-- Selected passage start --

I thought to move the focus on the afterlife, and my italian origins.
Thought about Dante Aligheri's Divine Comedy. I've read it in italian during high school. There are many games that take hell in a not too serious and not too dark way (Doom to start with), so I thought it could be possible to make something fun, not too heavy, and still related to the theme.
I had a very simple idea: What happens if "Infernal delivery service", like any post service, has a glitch? What happens if a delivery of souls ends up in the wrong place? Who is going to bring them to the right place? "Dante", the little red devil, is going to save the day. He is immortal, of course, he is a devil, and he has to catch 13 souls lost in hell, a twisted 3D world full of levers, traps, and atmospheric and weird infernal structures.
Chasing ghosts is of course the opposite of pacman, where you usually run away from them, another element that was fun to play with. Another idea I had was to add some commentary of our current political and societal situation, like Dante Aligheri did in his work, in form of a popup message when the player catch a soul.
The graphics takes inspiration from the 90s movies like The Lawnmower, Hackers, and the bad CGI of many B movies of the time. It takes inspiration from games like Doom, Unreal, and the old 90s demoscene. Graphics had to be nothing too fancy but a bit funny, camp and kitsch, and full of colour. Architecturally the game is inspired roman, medieval, baroque architecture, with a hint of brutalism. I thought of places I lived in in Italy, Palermo and Rome. There are a lot of pentagons and hexagons everywhere instead of more classic pentagrams or pop culture "infernal" symbols: I wanted to avoid the obvious.
Is quite hard to create a consistent style in so little amount of space, but I think I managed to do it enough.
During development I listened to more metal than usual. Considering the theme and the setting of the game seemed a good musical choice. Went through many artists in my playlist, in particular: Black Sabbath, Slayer, Metallica, Pantera, Sepultura. Two albums of Sepultura (brazilian metal band) got me pretty inspired, Dante XXI (based on Dante's inferno) and A-Lex (based on Clockwork Orange). There is in A-Lex a metal version of Beethoven's Symphony No. 9 that sounded great. Found another great metal execution of Beethoven's "Moonlight Sonata", Piano Sonata No. 14 that sounded just like it was made for the game.

-- Selected passage end --
-- Supplied information start --

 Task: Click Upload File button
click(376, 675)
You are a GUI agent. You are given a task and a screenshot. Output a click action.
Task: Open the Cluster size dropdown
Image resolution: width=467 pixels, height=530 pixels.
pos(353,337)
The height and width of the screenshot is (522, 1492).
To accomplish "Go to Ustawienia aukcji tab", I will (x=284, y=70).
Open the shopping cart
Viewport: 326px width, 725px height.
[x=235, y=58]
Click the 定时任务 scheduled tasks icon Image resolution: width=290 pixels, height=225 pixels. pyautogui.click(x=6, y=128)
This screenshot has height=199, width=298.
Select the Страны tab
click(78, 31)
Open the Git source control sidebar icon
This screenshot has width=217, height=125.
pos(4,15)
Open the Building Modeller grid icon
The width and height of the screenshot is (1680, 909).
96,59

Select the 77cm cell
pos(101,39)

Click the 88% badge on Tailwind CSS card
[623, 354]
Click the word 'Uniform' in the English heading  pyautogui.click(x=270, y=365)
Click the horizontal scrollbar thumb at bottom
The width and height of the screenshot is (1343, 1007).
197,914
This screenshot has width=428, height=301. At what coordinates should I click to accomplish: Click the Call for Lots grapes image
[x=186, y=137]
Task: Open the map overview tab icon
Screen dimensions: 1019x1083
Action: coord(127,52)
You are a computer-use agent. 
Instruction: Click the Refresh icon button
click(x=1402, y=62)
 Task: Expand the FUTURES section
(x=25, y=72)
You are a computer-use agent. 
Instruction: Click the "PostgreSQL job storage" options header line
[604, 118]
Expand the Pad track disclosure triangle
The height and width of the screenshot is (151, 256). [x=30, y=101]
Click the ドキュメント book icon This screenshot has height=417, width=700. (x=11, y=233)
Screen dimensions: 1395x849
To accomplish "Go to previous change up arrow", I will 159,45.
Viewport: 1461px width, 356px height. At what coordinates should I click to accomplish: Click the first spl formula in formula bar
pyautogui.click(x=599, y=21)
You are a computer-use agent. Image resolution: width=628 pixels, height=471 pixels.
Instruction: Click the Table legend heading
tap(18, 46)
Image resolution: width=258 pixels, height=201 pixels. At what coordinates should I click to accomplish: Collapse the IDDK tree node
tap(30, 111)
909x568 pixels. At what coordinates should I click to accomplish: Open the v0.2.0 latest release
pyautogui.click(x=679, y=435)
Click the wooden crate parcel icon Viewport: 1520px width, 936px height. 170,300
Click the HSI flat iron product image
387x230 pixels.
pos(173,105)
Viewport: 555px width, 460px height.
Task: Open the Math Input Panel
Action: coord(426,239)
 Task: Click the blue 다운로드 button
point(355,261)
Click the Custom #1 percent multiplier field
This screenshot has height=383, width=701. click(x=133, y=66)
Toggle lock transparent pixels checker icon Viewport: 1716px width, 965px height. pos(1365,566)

-- Supplied information end --

**Stated problem 1:** Reproduce the part of the game design write-up starting with "Is quite hard" and going on through "for the game.".
**Stated problem 2:** In the game design write-up, how many lost souls does the little red devil have to catch?
**Stated problem 3:** Continue the write-up about designing the hell-themed game from its final sentence.
The records play no part in what comes next.

**Output 1:**
Is quite hard to create a consistent style in so little amount of space, but I think I managed to do it enough.
During development I listened to more metal than usual. Considering the theme and the setting of the game seemed a good musical choice. Went through many artists in my playlist, in particular: Black Sabbath, Slayer, Metallica, Pantera, Sepultura. Two albums of Sepultura (brazilian metal band) got me pretty inspired, Dante XXI (based on Dante's inferno) and A-Lex (based on Clockwork Orange). There is in A-Lex a metal version of Beethoven's Symphony No. 9 that sounded great. Found another great metal execution of Beethoven's "Moonlight Sonata", Piano Sonata No. 14 that sounded just like it was made for the game.

**Output 2:** He has to catch 13 souls.

**Output 3:**
Not being at all versed in music composition, I had a chat online on JS13K Slack with Ryan Malm, gave him access to a first demo of the game, explained my idea and the sources of inspiration, and in just few hours he made a first short version of the song. And it was amazing! Perfect. That was it.
I am very grateful for his work, he left me speachless. The music is a bit metal, a bit 8 bit, a bit 90s, not too serious, not too dark, even a bit funny, and still epic. Just perfect for the game.
Prepared some tools before the begining of the competition, based on the setup used for the previous entries.
- spglsl A glsl minifier I wrote for JS13K, used for Island Not Found and used also by other JS13K developers in the past two editions. Whilst the code is not the cleanest (in the end is just a tool for a competition), it makes me happy when somethings I write is used by someone else. The minifier is based on Google Angle (Almost Native Graphics Layer Engine) to have the same parser and errors that we get in the browser. Wrote a custom emitter that generates minified glsl from glsl. Some optimizations and mangling are performed in the abstract syntax tree. It executes preprocessor directives, removes whitespaces, dead code and extra parentheses, collapses types, replaces ifs with ?: operator, applies constant folding, mangle functions and variable names and some more stuff. This tool is compiled from C++ to WebAssembly with emscripten and it runs in NodeJs as an npm package. Besides some unit tests, I used Khronos conformance tests in a browser controlled with puppetteer to check that the minified code is still valid.
- roadroller A tool written by Kang Seonghoon for js13k. I am impressed of what he created, roadroller removes around 1800 bytes from the final zip of Dante, and we would have a much simpler game without this tool.
- zopfli I monkey patched adm-zip to use zopfli instead of native nodejs gzip to higher compression rates and squeeze as much as possible.
- Babel, swc, esbuild, terser, uglify3, closure compiler. Added also some custom plugin for swc and babel to sort variables and do some optimization and replace webgl methods with an hash to reduce space. The minify code is not the cleanest, and is a result of raw experimentation and empirical observation. Is very hard to preemtively imagine how certain things could generate more compressible code than others, is not so intuitive and generally a very hard problem.
- ViteJS, very fast transpilation times reload or hot reload, perfect for local development. It bundles using rollup, and it is very easy to configure.
- TypeScript, eslint, linting and typechecking also during the competition helps me write more readable code and avoid bugs. There is not really much time to work on unit tests during a competition instead :)
There are many other packages and tools used, but I think these are the most important ones.
Constructive Solid Geometry, CSG
I enjoyed how I and Ben worked on the level design of Island Not Found. It had a ray marching based renderer and used constructive solid geometry. See the amazing Inigo Quilez articles for more information. However performance was hard to maintain and decreased quickly with the size and complexity of the world. Glsl compilation time was also a big problem.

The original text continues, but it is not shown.